After following the IBM Documentation to add a CA Certificate and resolve the `Unable to execute HTTP request: PKIX path building failed`, attempts to write/append to the data asset will result in an error.

Symptom

When attempting to write/append to the existing data asset, the following error is observed:
Py4JJavaError: An error occurred while calling o168.saveAsTextFile.
: java.io.IOException: com.ibm.stocator.thirdparty.cos.services.s3.model.AmazonS3Exception: Bad Request (Service: Amazon S3; Status Code: 400; Error Code: 400 Bad Request; Request ID: tx3c3dca2fc2a14d64a53b1-00674f0bd5; S3 Extended Request ID: tx3c3dca2fc2a14d64a53b1-00674f0bd5; Proxy: null), S3 Extended Request ID: tx3c3dca2fc2a14d64a53b1-00674f0bd5
at com.ibm.stocator.fs.cos.COSAPIClient.getFileStatus(COSAPIClient.java:605)
at com.ibm.stocator.fs.ObjectStoreFileSystem.getFileStatus(ObjectStoreFileSystem.java:513)
at com.ibm.stocator.fs.ObjectStoreFileSystem.exists(ObjectStoreFileSystem.java:567)
at org.apache.hadoop.mapred.FileOutputFormat.checkOutputSpecs(FileOutputFormat.java:130)
at org.apache.spark.internal.io.HadoopMapRedWriteConfigUtil.assertConf(SparkHadoopWriter.scala:299)

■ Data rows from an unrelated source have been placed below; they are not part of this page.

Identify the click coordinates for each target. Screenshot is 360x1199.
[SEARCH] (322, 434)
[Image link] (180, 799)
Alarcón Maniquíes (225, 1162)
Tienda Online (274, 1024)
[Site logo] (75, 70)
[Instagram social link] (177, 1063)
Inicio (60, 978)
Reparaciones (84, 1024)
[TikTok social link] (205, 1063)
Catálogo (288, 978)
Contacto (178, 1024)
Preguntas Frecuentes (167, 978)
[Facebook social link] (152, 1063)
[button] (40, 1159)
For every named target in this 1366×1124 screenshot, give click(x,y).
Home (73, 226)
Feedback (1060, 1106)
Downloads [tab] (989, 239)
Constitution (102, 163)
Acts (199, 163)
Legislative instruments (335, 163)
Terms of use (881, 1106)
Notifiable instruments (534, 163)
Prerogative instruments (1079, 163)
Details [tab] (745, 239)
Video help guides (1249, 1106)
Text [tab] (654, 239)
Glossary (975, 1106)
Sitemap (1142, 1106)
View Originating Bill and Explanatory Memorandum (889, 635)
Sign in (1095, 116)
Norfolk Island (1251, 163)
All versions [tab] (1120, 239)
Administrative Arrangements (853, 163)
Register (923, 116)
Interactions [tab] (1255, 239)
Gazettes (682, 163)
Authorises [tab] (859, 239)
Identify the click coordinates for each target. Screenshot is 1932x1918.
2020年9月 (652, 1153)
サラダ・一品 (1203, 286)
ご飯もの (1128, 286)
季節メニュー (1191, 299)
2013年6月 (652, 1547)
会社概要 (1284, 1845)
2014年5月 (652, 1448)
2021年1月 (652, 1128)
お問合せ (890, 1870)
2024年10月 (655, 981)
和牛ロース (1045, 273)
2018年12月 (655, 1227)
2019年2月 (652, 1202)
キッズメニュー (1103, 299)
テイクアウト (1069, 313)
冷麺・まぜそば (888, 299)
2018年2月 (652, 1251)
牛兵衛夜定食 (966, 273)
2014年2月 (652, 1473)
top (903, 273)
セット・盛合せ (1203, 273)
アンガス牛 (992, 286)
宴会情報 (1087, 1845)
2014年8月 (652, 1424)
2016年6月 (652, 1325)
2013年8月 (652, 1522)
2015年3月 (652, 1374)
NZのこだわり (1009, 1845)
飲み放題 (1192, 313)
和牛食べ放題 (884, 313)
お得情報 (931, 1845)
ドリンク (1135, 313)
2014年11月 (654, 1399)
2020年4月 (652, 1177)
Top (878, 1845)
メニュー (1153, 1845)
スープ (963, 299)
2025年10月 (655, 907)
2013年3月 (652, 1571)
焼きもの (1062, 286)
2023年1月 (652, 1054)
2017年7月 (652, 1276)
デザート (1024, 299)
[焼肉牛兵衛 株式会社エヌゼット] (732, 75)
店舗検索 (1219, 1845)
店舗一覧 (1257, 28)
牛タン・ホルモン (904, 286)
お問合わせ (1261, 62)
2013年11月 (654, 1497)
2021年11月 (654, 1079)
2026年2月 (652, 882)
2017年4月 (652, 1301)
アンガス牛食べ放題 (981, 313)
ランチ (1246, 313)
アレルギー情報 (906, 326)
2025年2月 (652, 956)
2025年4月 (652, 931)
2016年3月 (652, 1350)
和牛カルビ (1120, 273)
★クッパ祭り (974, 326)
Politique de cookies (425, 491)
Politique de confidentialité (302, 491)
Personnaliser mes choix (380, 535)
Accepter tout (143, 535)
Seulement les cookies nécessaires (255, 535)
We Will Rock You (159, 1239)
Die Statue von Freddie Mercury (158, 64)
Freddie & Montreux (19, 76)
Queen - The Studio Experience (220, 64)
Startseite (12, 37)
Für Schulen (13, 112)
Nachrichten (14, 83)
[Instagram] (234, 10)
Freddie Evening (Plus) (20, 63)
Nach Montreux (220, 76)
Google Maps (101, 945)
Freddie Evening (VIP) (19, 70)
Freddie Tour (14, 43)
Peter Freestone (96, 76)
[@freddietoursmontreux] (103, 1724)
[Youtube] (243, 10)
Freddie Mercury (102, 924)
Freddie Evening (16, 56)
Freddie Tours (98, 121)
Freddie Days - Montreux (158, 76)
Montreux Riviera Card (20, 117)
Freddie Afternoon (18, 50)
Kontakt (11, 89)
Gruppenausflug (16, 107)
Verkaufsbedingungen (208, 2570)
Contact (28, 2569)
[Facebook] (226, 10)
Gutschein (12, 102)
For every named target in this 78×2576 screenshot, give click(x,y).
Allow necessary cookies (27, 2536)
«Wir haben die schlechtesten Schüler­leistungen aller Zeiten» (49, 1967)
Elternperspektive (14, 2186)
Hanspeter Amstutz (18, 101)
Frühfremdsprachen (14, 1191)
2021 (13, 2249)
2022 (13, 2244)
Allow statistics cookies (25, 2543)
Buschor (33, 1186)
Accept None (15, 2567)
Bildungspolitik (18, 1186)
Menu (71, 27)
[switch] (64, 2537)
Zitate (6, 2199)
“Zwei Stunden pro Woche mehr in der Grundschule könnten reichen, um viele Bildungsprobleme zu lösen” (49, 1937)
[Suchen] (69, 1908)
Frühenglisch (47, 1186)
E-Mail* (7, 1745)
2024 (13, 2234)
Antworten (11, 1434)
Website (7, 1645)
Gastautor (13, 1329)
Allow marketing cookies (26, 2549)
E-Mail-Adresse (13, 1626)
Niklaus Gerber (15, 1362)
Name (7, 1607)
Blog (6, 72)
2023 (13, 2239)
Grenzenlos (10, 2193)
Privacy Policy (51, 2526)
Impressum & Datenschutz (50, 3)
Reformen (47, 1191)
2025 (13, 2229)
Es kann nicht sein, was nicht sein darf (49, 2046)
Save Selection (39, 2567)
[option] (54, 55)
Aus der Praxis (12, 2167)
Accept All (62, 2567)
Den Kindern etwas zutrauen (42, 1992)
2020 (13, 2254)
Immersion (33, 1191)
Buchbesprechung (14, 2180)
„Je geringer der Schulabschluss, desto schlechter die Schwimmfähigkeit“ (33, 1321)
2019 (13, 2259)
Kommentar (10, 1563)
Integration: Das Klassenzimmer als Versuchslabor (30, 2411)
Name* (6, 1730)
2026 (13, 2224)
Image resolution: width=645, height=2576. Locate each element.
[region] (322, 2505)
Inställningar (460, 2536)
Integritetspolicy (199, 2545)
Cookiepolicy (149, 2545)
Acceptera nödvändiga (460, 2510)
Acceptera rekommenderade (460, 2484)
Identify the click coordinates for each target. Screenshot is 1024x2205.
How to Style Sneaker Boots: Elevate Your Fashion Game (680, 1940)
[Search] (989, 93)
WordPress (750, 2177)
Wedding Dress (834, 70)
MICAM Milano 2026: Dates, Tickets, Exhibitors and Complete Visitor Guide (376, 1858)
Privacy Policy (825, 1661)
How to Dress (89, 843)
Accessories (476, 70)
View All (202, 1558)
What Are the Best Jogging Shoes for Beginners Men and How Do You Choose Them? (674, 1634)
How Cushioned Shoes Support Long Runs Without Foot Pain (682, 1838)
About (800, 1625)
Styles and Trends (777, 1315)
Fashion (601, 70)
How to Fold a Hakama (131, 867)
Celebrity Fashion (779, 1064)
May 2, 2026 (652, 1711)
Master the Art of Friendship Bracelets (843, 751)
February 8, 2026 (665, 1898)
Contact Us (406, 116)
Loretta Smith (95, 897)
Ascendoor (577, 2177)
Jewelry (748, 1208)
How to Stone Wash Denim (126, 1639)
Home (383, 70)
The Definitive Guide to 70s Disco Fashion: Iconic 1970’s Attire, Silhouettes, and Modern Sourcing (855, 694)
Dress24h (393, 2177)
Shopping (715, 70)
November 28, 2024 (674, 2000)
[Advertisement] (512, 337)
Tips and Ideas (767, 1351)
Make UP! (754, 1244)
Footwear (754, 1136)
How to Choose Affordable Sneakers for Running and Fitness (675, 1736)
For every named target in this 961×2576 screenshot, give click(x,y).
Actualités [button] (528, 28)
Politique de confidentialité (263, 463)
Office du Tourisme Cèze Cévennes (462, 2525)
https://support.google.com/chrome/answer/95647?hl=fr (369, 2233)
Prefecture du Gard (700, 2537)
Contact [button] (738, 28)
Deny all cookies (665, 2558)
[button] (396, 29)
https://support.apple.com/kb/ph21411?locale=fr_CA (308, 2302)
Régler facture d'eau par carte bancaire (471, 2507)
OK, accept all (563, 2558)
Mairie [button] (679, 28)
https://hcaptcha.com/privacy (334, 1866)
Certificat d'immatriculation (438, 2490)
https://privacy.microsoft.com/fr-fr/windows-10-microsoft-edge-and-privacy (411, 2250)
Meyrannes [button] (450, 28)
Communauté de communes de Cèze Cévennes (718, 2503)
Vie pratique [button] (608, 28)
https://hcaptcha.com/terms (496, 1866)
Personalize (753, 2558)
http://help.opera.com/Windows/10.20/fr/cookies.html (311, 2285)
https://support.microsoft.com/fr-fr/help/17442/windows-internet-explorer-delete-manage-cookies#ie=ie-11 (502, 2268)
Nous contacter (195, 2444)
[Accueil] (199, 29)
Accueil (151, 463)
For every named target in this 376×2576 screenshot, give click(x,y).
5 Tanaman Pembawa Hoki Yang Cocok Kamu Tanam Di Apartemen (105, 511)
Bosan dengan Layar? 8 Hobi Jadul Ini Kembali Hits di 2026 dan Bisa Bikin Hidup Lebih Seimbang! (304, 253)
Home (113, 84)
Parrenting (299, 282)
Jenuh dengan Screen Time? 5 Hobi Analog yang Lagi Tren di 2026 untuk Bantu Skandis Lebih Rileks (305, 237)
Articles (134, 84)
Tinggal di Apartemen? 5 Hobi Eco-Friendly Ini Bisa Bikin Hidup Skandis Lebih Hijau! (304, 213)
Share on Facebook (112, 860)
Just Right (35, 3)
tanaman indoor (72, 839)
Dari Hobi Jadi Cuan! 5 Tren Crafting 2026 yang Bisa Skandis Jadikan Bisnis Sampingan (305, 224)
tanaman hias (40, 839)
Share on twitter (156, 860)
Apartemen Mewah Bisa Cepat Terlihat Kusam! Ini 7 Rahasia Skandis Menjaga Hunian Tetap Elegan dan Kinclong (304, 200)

at org.apache.spark.internal.io.SparkHadoopWriter$.write(SparkHadoopWriter.scala:71)
at org.apache.spark.rdd.PairRDDFunctions.$anonfun$saveAsHadoopDataset$1(PairRDDFunctions.scala:1091)
at scala.runtime.java8.JFunction0$mcV$sp.apply(JFunction0$mcV$sp.java:23)
at org.apache.spark.rdd.RDDOperationScope$.withScope(RDDOperationScope.scala:151)
at org.apache.spark.rdd.RDDOperationScope$.withScope(RDDOperationScope.scala:112)
at org.apache.spark.rdd.RDD.withScope(RDD.scala:405)
at org.apache.spark.rdd.PairRDDFunctions.saveAsHadoopDataset(PairRDDFunctions.scala:1089)
at org.apache.spark.rdd.PairRDDFunctions.$anonfun$saveAsHadoopFile$4(PairRDDFunctions.scala:1062)
at scala.runtime.java8.JFunction0$mcV$sp.apply(JFunction0$mcV$sp.java:23)
at org.apache.spark.rdd.RDDOperationScope$.withScope(RDDOperationScope.scala:151)
at org.apache.spark.rdd.RDDOperationScope$.withScope(RDDOperationScope.scala:112)
at org.apache.spark.rdd.RDD.withScope(RDD.scala:405)
at org.apache.spark.rdd.PairRDDFunctions.saveAsHadoopFile(PairRDDFunctions.scala:1027)
at org.apache.spark.rdd.PairRDDFunctions.$anonfun$saveAsHadoopFile$3(PairRDDFunctions.scala:1009)
at scala.runtime.java8.JFunction0$mcV$sp.apply(JFunction0$mcV$sp.java:23)
at org.apache.spark.rdd.RDDOperationScope$.withScope(RDDOperationScope.scala:151)
at org.apache.spark.rdd.RDDOperationScope$.withScope(RDDOperationScope.scala:112)
at org.apache.spark.rdd.RDD.withScope(RDD.scala:405)
at org.apache.spark.rdd.PairRDDFunctions.saveAsHadoopFile(PairRDDFunctions.scala:1008)
at org.apache.spark.rdd.PairRDDFunctions.$anonfun$saveAsHadoopFile$2(PairRDDFunctions.scala:965)
at scala.runtime.java8.JFunction0$mcV$sp.apply(JFunction0$mcV$sp.java:23)
at org.apache.spark.rdd.RDDOperationScope$.withScope(RDDOperationScope.scala:151)
at org.apache.spark.rdd.RDDOperationScope$.withScope(RDDOperationScope.scala:112)
at org.apache.spark.rdd.RDD.withScope(RDD.scala:405)
at org.apache.spark.rdd.PairRDDFunctions.saveAsHadoopFile(PairRDDFunctions.scala:963)
at org.apache.spark.rdd.RDD.$anonfun$saveAsTextFile$2(RDD.scala:1593)
at scala.runtime.java8.JFunction0$mcV$sp.apply(JFunction0$mcV$sp.java:23)
at org.apache.spark.rdd.RDDOperationScope$.withScope(RDDOperationScope.scala:151)
at org.apache.spark.rdd.RDDOperationScope$.withScope(RDDOperationScope.scala:112)
at org.apache.spark.rdd.RDD.withScope(RDD.scala:405)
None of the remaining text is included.